### What is needed
Extract the rows verbatim, from the line containing "Task: Tap the ¥149 sale price" through the line containing "Action: (x=47, y=19)", with both of those lines included.
>> Start Records to process
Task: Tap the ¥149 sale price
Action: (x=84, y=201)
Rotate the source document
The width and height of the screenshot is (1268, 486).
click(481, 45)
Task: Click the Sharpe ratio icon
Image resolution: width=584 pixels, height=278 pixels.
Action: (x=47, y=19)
>> End Records to process
>> Start Records to process
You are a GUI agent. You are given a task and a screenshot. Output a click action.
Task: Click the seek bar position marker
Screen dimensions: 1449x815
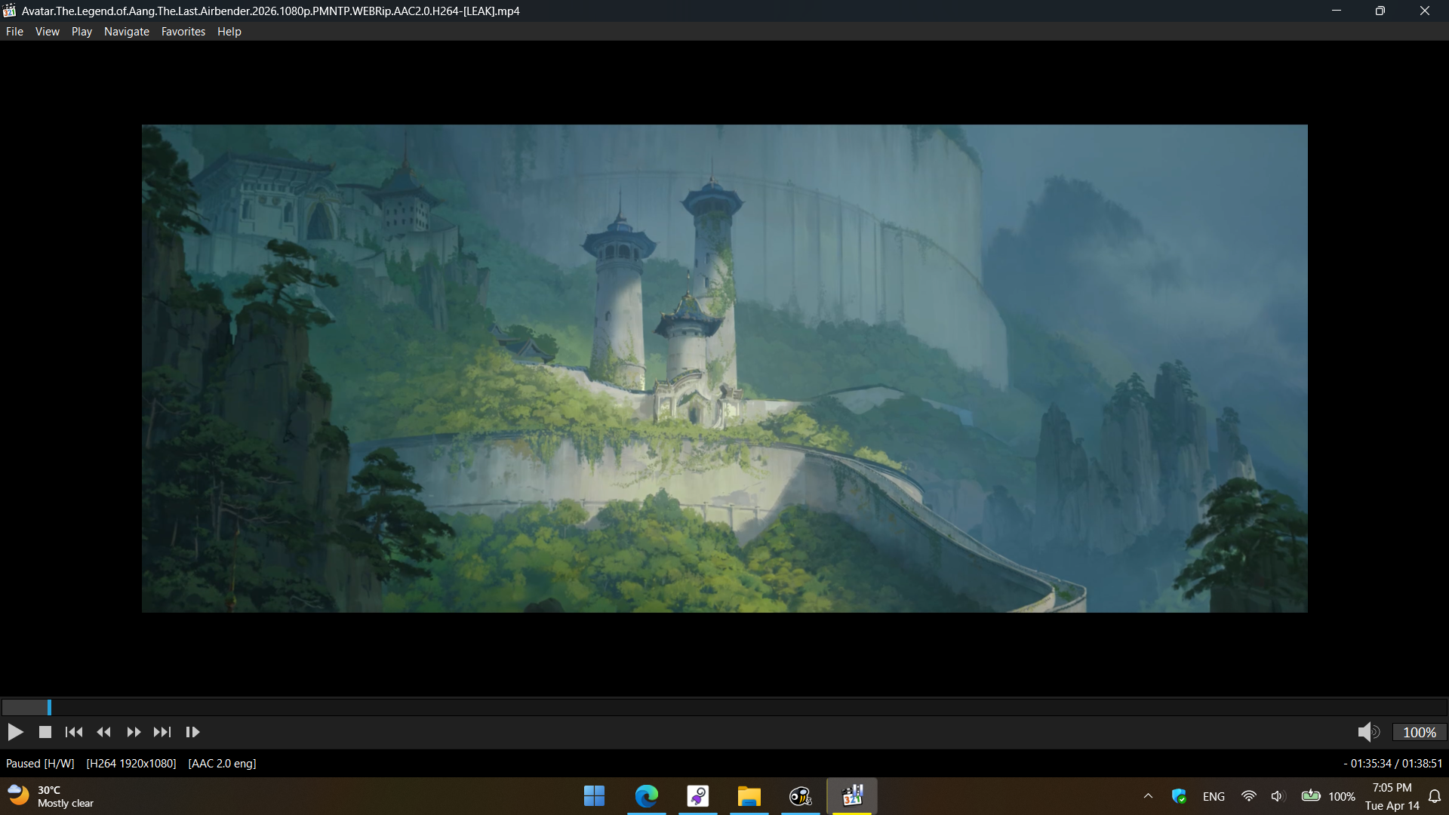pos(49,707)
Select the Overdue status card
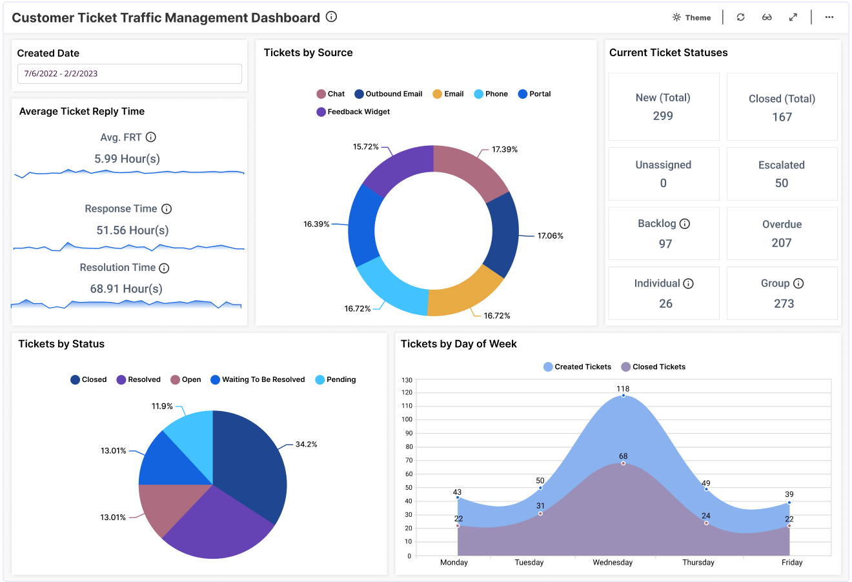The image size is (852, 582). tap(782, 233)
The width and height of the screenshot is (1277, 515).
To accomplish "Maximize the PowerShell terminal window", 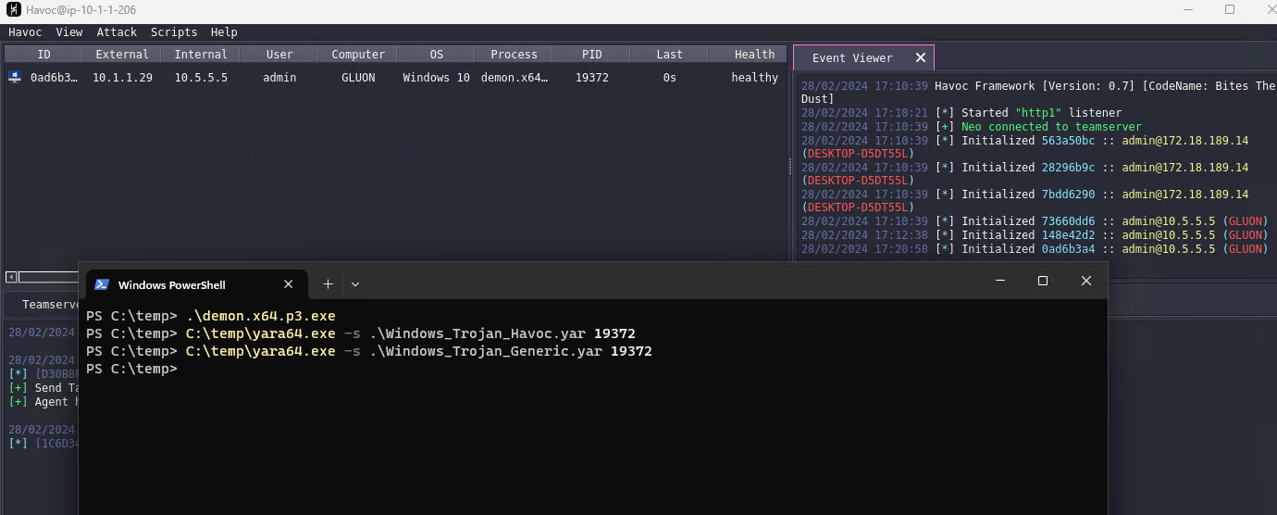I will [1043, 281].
>> End Records to process
>> Start Records to process
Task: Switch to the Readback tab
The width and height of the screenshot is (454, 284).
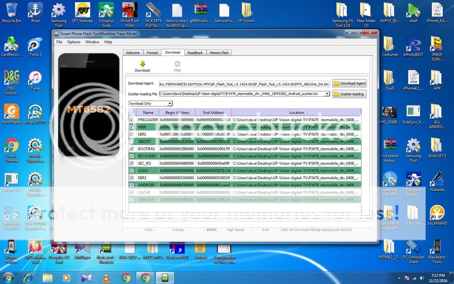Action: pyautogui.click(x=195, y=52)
>> End Records to process
### Written solution
Task: Tap the ¥149 sale price
Action: (x=84, y=201)
Rotate the source document
The width and height of the screenshot is (1268, 486).
click(481, 45)
Task: Click the Sharpe ratio icon
Image resolution: width=584 pixels, height=278 pixels.
Action: (x=47, y=19)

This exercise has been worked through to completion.